* Work task: Write out, word for word, the line that contains "Screen dimensions: 482x499" and each line after it down to the last line of the data below. Include nothing more.

Start of Exercise inputs

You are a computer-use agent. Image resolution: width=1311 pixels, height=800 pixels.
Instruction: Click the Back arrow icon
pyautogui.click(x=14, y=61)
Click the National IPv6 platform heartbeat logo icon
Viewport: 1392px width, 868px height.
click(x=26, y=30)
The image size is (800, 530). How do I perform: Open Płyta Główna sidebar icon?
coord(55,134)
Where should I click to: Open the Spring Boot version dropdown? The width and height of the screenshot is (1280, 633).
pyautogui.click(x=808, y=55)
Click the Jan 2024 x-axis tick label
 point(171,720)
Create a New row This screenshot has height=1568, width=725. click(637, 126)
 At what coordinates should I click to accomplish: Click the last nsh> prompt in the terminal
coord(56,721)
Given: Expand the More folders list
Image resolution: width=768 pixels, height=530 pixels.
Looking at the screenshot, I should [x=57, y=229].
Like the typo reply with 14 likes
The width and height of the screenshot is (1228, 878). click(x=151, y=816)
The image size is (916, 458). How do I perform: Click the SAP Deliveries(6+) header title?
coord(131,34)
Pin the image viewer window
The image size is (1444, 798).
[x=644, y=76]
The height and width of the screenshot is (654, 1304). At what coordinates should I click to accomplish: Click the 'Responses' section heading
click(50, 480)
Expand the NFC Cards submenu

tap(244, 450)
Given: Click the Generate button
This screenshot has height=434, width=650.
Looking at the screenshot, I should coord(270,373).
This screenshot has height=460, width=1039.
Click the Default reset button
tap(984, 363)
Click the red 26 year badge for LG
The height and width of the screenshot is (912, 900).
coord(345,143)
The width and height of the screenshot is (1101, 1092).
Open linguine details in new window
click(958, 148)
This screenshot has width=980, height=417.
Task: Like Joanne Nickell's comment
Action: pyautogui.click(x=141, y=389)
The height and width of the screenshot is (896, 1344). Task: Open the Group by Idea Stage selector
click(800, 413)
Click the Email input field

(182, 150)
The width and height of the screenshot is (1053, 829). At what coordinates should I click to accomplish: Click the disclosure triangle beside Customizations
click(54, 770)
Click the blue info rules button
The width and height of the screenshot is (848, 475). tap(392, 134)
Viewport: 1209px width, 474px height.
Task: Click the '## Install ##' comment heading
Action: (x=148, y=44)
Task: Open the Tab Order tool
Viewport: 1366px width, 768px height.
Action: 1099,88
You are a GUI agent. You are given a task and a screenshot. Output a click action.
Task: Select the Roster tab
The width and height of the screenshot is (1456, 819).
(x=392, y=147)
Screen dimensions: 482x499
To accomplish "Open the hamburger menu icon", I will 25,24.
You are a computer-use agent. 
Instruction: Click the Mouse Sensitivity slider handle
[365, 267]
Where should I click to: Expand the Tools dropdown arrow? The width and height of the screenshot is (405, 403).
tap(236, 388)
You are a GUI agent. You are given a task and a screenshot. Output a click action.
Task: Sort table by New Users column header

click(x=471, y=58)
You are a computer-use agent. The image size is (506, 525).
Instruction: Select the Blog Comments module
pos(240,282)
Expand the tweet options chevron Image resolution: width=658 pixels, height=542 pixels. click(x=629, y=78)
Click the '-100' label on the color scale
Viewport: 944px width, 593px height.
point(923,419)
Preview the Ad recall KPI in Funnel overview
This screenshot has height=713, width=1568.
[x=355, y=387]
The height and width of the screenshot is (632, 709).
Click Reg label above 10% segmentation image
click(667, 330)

End of Exercise inputs

* Exercise response:
Screen dimensions: 482x499
To accomplish "Open the hamburger menu icon", I will 25,24.
You are a computer-use agent. 
Instruction: Click the Mouse Sensitivity slider handle
[365, 267]
Where should I click to: Expand the Tools dropdown arrow? The width and height of the screenshot is (405, 403).
tap(236, 388)
You are a GUI agent. You are given a task and a screenshot. Output a click action.
Task: Sort table by New Users column header

click(x=471, y=58)
You are a computer-use agent. The image size is (506, 525).
Instruction: Select the Blog Comments module
pos(240,282)
Expand the tweet options chevron Image resolution: width=658 pixels, height=542 pixels. click(x=629, y=78)
Click the '-100' label on the color scale
Viewport: 944px width, 593px height.
point(923,419)
Preview the Ad recall KPI in Funnel overview
This screenshot has height=713, width=1568.
[x=355, y=387]
The height and width of the screenshot is (632, 709).
Click Reg label above 10% segmentation image
click(667, 330)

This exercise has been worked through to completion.